Das Urlaubsgeld soll nach unserer Auffassung erhalten bleiben. Es ist schon jetzt nach Besoldungsgruppen gestaffelt und beträgt bis zur Besoldungsgruppe A 8 in den alten Bundesländern 332,34 €, ab Besoldungsgruppe A 9 255,65 €. Eine einheitliche Streichung des Urlaubsgeldes würde bei den unteren Besoldungsgruppen wesentlich stärker ins Gewicht fallen als bei den höheren. Deshalb soll das Urlaubsgeld

weiterhin individuell an die Beamtinnen und Beamten ausgezahlt werden.

Noch eine kurze Bemerkung zu dem zweiten Punkt unseres Antrages: Verlängerung der Lebensarbeitszeit. Wir wollen erst gar keinen Zweifel daran aufkommen lassen, dass für uns eine Verlängerung der Lebensarbeitszeit vor allem für Polizeivollzugsbeamtinnen und –beamte im Außendienst nicht infrage kommt.

Schaffen Sie Sicherheit für die Beamtinnen und Beamten unseres Landes. Sie haben es verdient. Wir erwarten Ihre Zustimmung zu unserem Antrag.

(Beifall bei CDU und FDP)

Ich erteile dem Abgeordneten Rother das Wort.

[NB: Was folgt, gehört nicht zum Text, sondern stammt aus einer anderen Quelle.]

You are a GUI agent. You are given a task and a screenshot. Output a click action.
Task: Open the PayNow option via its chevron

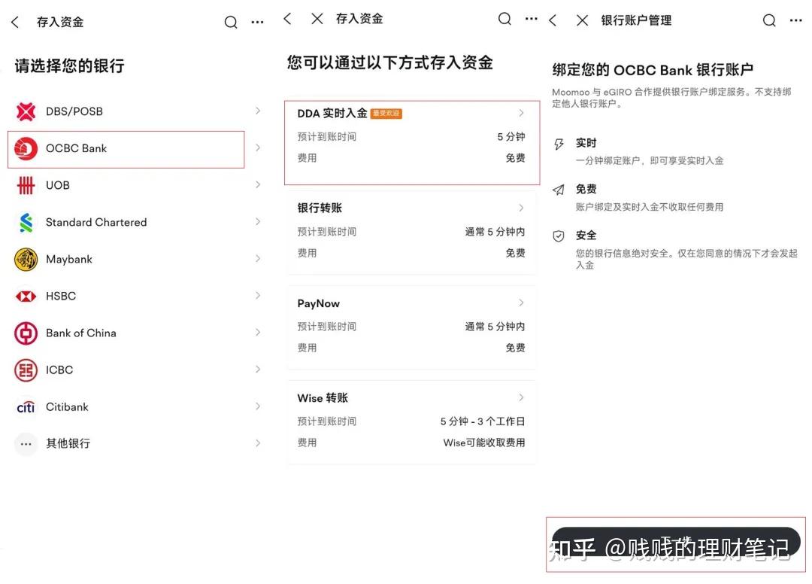(x=522, y=303)
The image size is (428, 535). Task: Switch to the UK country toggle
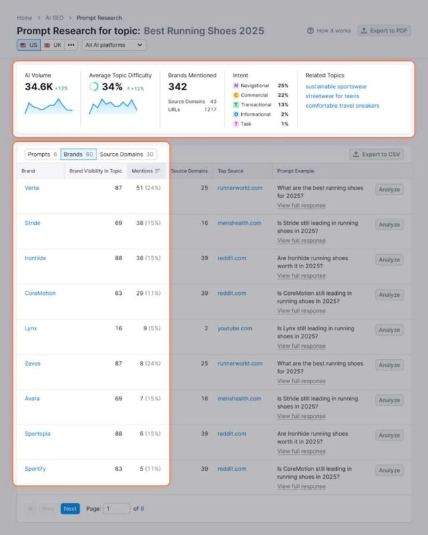coord(52,45)
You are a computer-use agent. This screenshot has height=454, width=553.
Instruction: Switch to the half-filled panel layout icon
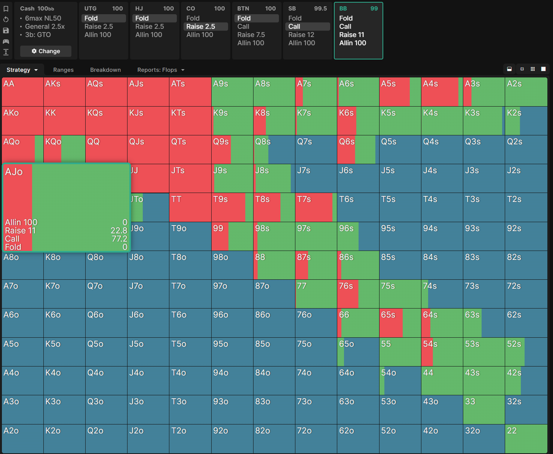click(x=509, y=69)
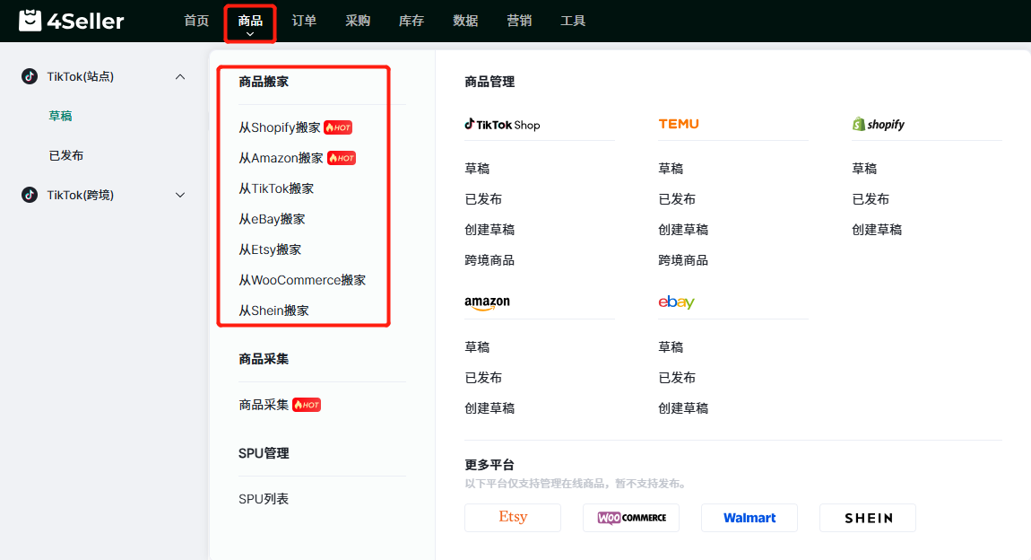The height and width of the screenshot is (560, 1031).
Task: Expand the TikTok(跨境) sidebar group chevron
Action: [x=180, y=195]
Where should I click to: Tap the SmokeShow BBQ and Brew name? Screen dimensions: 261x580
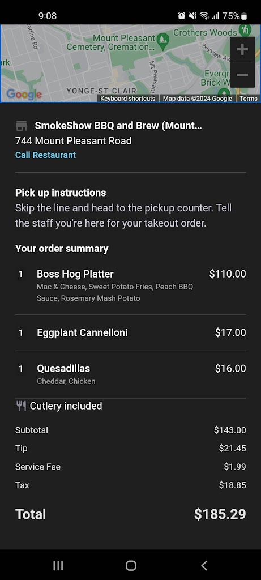[x=118, y=126]
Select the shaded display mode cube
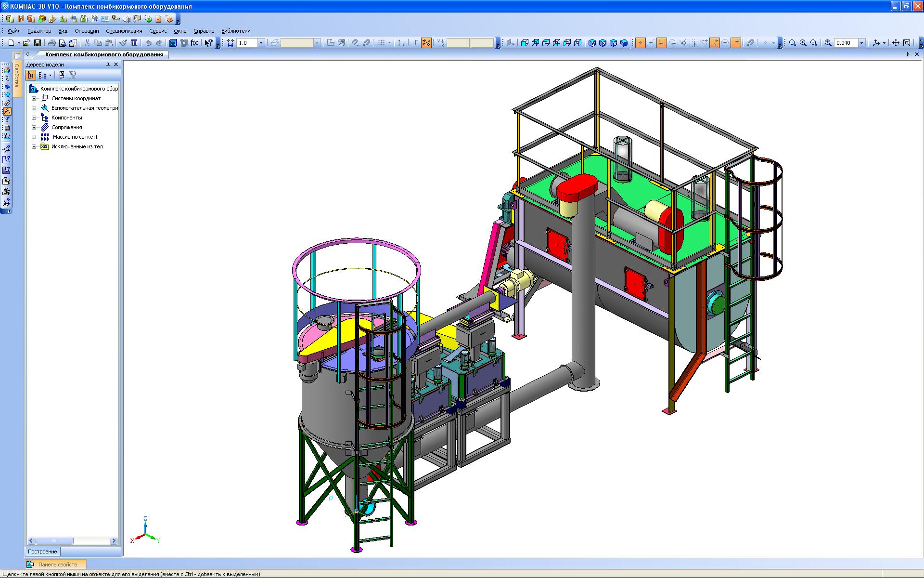 pyautogui.click(x=624, y=43)
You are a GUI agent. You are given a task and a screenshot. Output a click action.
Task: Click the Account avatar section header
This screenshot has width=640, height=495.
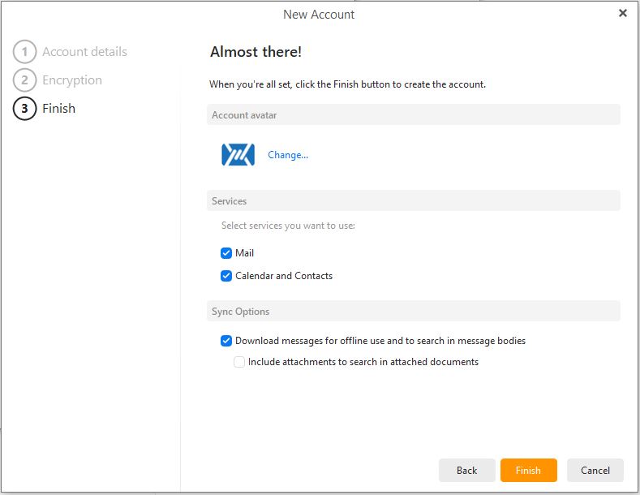414,114
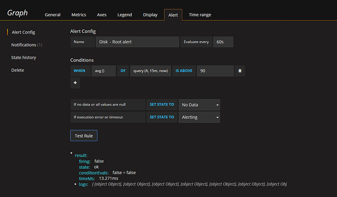This screenshot has height=197, width=337.
Task: Open the No Data state dropdown
Action: click(x=199, y=105)
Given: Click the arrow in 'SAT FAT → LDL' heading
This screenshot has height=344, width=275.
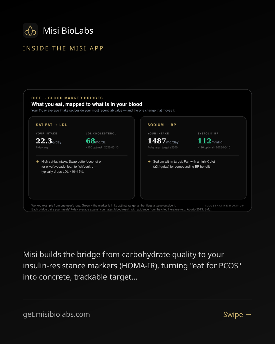Looking at the screenshot, I should [x=56, y=125].
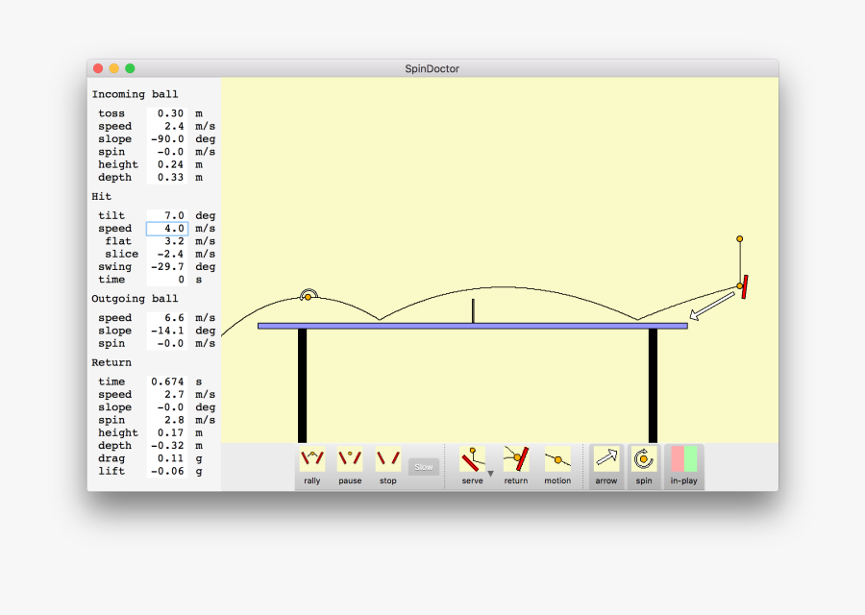Click the spinning ball on the trajectory
This screenshot has height=615, width=865.
pos(308,296)
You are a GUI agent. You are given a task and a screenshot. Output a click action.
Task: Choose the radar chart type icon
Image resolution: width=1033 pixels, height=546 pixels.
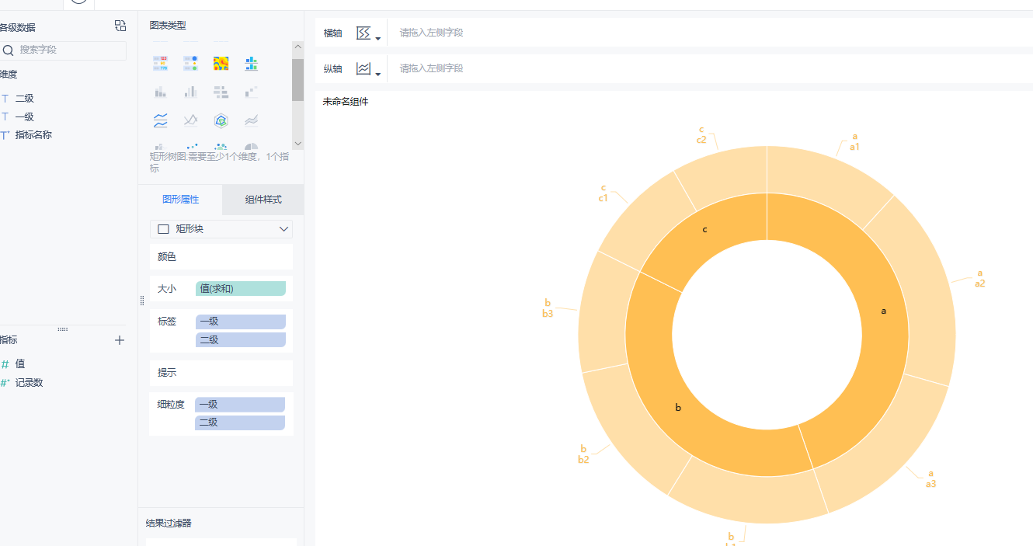pos(221,120)
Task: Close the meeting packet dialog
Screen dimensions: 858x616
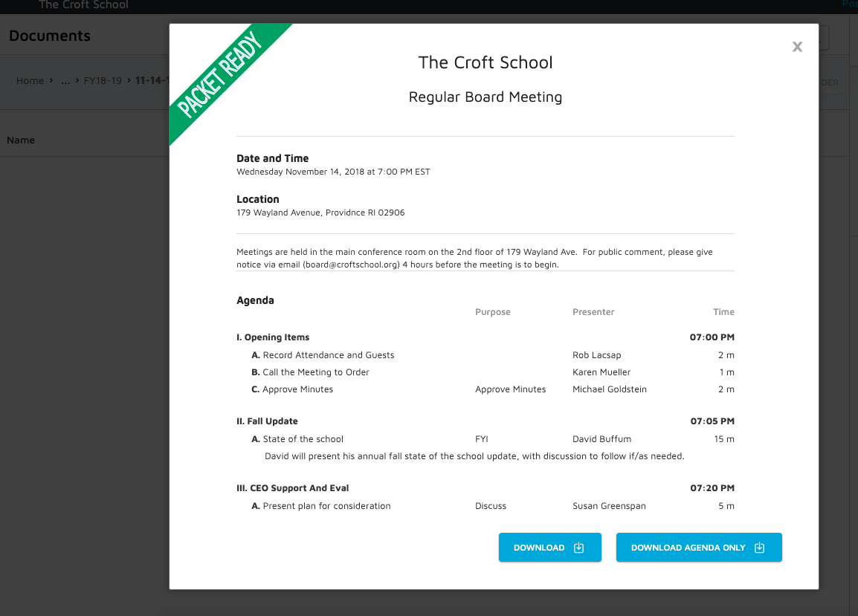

Herr Präsident! Liebe Kolleginnen und Kollegen! Bundesweit wird derzeit eine Debatte über die Fortentwicklung des öffentlichen Dienstrechts geführt. Die Themenbreite reicht vom beabsichtigten Ausstieg aus der Tarifgemeinschaft der Länder, wie dies zurzeit einige CDU-geführte Bundesländer nach Berliner Vorbild vorhaben, über eine verzögerte Übernahme des Tarifergebnisses für die Beamtenbesoldung, über die Öffnungsklausel für Urlaubs- und Weihnachtsgeld der Beamten, über die Verlängerung der Lebensarbeitszeit für Beamte, über die Veränderung der Vorschriften zu Zulagen, Beihilfe und Heilfürsorge bis hin zu den Vorstellungen der nordrhein-westfälischen Regierungskommission zur Zukunft des öffentlichen Dienstes unter der Leitung des hier bestens bekannten Hans-Peter Bull. Mit diesen Vorschlägen wird für viele Aufgabenbereiche des öffentlichen Dienstes das Erfordernis der Tätigkeit von beamteten Kräften wieder einmal infrage gestellt.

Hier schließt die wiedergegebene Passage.